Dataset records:
________________________

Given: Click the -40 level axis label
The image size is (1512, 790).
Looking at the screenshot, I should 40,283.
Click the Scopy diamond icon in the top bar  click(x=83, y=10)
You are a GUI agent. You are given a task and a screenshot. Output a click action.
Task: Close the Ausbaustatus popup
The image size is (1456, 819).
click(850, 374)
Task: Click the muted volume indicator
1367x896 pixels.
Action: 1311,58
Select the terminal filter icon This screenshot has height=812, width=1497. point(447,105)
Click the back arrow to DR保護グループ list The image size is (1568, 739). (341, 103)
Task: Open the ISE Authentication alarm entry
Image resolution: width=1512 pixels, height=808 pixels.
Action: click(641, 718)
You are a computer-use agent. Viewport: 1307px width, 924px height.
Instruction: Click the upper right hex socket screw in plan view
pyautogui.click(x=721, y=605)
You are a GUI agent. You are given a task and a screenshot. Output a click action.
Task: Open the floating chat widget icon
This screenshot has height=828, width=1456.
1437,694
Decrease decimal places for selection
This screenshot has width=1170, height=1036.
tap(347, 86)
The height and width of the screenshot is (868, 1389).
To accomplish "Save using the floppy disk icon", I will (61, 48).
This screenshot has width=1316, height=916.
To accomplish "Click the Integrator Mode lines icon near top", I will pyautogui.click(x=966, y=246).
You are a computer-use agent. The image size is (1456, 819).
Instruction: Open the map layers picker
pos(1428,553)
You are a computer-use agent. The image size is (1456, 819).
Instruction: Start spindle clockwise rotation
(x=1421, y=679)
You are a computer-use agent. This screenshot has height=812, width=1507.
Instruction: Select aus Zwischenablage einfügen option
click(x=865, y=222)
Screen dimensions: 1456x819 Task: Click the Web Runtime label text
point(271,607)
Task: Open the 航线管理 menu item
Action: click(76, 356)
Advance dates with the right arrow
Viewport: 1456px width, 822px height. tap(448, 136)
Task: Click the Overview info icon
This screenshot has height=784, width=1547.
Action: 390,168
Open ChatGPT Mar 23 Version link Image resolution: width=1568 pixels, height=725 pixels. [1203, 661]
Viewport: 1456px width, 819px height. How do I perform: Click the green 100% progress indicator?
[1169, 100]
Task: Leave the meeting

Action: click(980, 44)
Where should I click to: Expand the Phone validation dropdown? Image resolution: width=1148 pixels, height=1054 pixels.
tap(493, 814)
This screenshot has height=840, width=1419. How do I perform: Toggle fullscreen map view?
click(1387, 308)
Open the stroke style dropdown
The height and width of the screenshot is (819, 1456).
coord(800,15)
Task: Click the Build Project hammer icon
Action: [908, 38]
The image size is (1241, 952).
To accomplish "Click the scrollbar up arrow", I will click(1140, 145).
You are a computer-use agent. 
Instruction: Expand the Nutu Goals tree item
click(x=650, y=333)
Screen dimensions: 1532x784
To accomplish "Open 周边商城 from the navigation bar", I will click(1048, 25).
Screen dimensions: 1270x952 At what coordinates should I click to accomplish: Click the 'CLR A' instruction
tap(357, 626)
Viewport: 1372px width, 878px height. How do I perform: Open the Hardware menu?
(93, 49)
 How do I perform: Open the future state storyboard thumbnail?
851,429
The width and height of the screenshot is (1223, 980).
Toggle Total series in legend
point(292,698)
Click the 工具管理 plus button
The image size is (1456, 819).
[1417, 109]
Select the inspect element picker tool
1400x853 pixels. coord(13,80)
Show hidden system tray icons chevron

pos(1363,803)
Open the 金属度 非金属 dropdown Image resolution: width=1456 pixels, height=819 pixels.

________________________

» **WHAT YOU WILL DO**
Without altering a single word, set down all the entries again.

» **RESPONSE TO THIS EXERCISE**
Given: Click the -40 level axis label
The image size is (1512, 790).
Looking at the screenshot, I should 40,283.
Click the Scopy diamond icon in the top bar  click(x=83, y=10)
You are a GUI agent. You are given a task and a screenshot. Output a click action.
Task: Close the Ausbaustatus popup
The image size is (1456, 819).
click(850, 374)
Task: Click the muted volume indicator
1367x896 pixels.
Action: 1311,58
Select the terminal filter icon This screenshot has height=812, width=1497. point(447,105)
Click the back arrow to DR保護グループ list The image size is (1568, 739). (341, 103)
Task: Open the ISE Authentication alarm entry
Image resolution: width=1512 pixels, height=808 pixels.
Action: click(641, 718)
You are a computer-use agent. Viewport: 1307px width, 924px height.
Instruction: Click the upper right hex socket screw in plan view
pyautogui.click(x=721, y=605)
You are a GUI agent. You are given a task and a screenshot. Output a click action.
Task: Open the floating chat widget icon
This screenshot has height=828, width=1456.
1437,694
Decrease decimal places for selection
This screenshot has width=1170, height=1036.
tap(347, 86)
The height and width of the screenshot is (868, 1389).
To accomplish "Save using the floppy disk icon", I will (61, 48).
This screenshot has width=1316, height=916.
To accomplish "Click the Integrator Mode lines icon near top", I will pyautogui.click(x=966, y=246).
You are a computer-use agent. The image size is (1456, 819).
Instruction: Open the map layers picker
pos(1428,553)
You are a computer-use agent. The image size is (1456, 819).
Instruction: Start spindle clockwise rotation
(x=1421, y=679)
You are a computer-use agent. This screenshot has height=812, width=1507.
Instruction: Select aus Zwischenablage einfügen option
click(x=865, y=222)
Screen dimensions: 1456x819 Task: Click the Web Runtime label text
point(271,607)
Task: Open the 航线管理 menu item
Action: click(76, 356)
Advance dates with the right arrow
Viewport: 1456px width, 822px height. tap(448, 136)
Task: Click the Overview info icon
This screenshot has height=784, width=1547.
Action: 390,168
Open ChatGPT Mar 23 Version link Image resolution: width=1568 pixels, height=725 pixels. [1203, 661]
Viewport: 1456px width, 819px height. How do I perform: Click the green 100% progress indicator?
[1169, 100]
Task: Leave the meeting

Action: click(980, 44)
Where should I click to: Expand the Phone validation dropdown? Image resolution: width=1148 pixels, height=1054 pixels.
tap(493, 814)
This screenshot has height=840, width=1419. How do I perform: Toggle fullscreen map view?
click(1387, 308)
Open the stroke style dropdown
The height and width of the screenshot is (819, 1456).
coord(800,15)
Task: Click the Build Project hammer icon
Action: [908, 38]
The image size is (1241, 952).
To accomplish "Click the scrollbar up arrow", I will click(1140, 145).
You are a computer-use agent. 
Instruction: Expand the Nutu Goals tree item
click(x=650, y=333)
Screen dimensions: 1532x784
To accomplish "Open 周边商城 from the navigation bar", I will click(1048, 25).
Screen dimensions: 1270x952 At what coordinates should I click to accomplish: Click the 'CLR A' instruction
tap(357, 626)
Viewport: 1372px width, 878px height. How do I perform: Open the Hardware menu?
(93, 49)
 How do I perform: Open the future state storyboard thumbnail?
851,429
The width and height of the screenshot is (1223, 980).
Toggle Total series in legend
point(292,698)
Click the 工具管理 plus button
The image size is (1456, 819).
[1417, 109]
Select the inspect element picker tool
1400x853 pixels. coord(13,80)
Show hidden system tray icons chevron

pos(1363,803)
Open the 金属度 非金属 dropdown Image resolution: width=1456 pixels, height=819 pixels.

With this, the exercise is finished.